%%

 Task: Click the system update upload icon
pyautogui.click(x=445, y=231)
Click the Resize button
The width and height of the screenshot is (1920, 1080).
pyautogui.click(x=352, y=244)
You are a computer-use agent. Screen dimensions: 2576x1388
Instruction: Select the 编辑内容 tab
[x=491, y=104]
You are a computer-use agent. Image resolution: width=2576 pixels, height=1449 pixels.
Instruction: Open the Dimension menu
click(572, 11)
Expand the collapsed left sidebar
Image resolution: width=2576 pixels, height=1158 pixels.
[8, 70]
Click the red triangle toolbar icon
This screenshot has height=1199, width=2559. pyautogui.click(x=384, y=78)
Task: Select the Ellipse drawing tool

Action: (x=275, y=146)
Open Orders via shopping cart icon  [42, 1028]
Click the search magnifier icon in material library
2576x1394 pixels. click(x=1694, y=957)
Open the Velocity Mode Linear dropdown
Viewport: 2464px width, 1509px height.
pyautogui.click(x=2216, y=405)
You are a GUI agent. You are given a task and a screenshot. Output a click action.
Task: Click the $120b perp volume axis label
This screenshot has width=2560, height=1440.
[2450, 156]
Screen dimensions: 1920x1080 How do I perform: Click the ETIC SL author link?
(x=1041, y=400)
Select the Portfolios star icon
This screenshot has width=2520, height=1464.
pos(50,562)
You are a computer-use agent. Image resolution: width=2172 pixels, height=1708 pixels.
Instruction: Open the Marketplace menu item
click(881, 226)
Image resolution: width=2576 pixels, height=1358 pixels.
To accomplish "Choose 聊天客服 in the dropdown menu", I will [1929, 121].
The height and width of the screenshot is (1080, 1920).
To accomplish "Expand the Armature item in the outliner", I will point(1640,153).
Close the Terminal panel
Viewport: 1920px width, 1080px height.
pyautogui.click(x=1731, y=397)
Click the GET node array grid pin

%%

**Problem statement**: Reproduce, word for word, all of the entries above.

**Task output**:
 Task: Click the system update upload icon
pyautogui.click(x=445, y=231)
Click the Resize button
The width and height of the screenshot is (1920, 1080).
pyautogui.click(x=352, y=244)
You are a computer-use agent. Screen dimensions: 2576x1388
Instruction: Select the 编辑内容 tab
[x=491, y=104]
You are a computer-use agent. Image resolution: width=2576 pixels, height=1449 pixels.
Instruction: Open the Dimension menu
click(572, 11)
Expand the collapsed left sidebar
Image resolution: width=2576 pixels, height=1158 pixels.
[8, 70]
Click the red triangle toolbar icon
This screenshot has height=1199, width=2559. pyautogui.click(x=384, y=78)
Task: Select the Ellipse drawing tool

Action: (x=275, y=146)
Open Orders via shopping cart icon  [42, 1028]
Click the search magnifier icon in material library
2576x1394 pixels. click(x=1694, y=957)
Open the Velocity Mode Linear dropdown
Viewport: 2464px width, 1509px height.
pyautogui.click(x=2216, y=405)
You are a GUI agent. You are given a task and a screenshot. Output a click action.
Task: Click the $120b perp volume axis label
This screenshot has width=2560, height=1440.
[2450, 156]
Screen dimensions: 1920x1080 How do I perform: Click the ETIC SL author link?
(x=1041, y=400)
Select the Portfolios star icon
This screenshot has width=2520, height=1464.
pos(50,562)
You are a computer-use agent. Image resolution: width=2172 pixels, height=1708 pixels.
Instruction: Open the Marketplace menu item
click(881, 226)
Image resolution: width=2576 pixels, height=1358 pixels.
To accomplish "Choose 聊天客服 in the dropdown menu", I will [1929, 121].
The height and width of the screenshot is (1080, 1920).
To accomplish "Expand the Armature item in the outliner", I will point(1640,153).
Close the Terminal panel
Viewport: 1920px width, 1080px height.
pyautogui.click(x=1731, y=397)
Click the GET node array grid pin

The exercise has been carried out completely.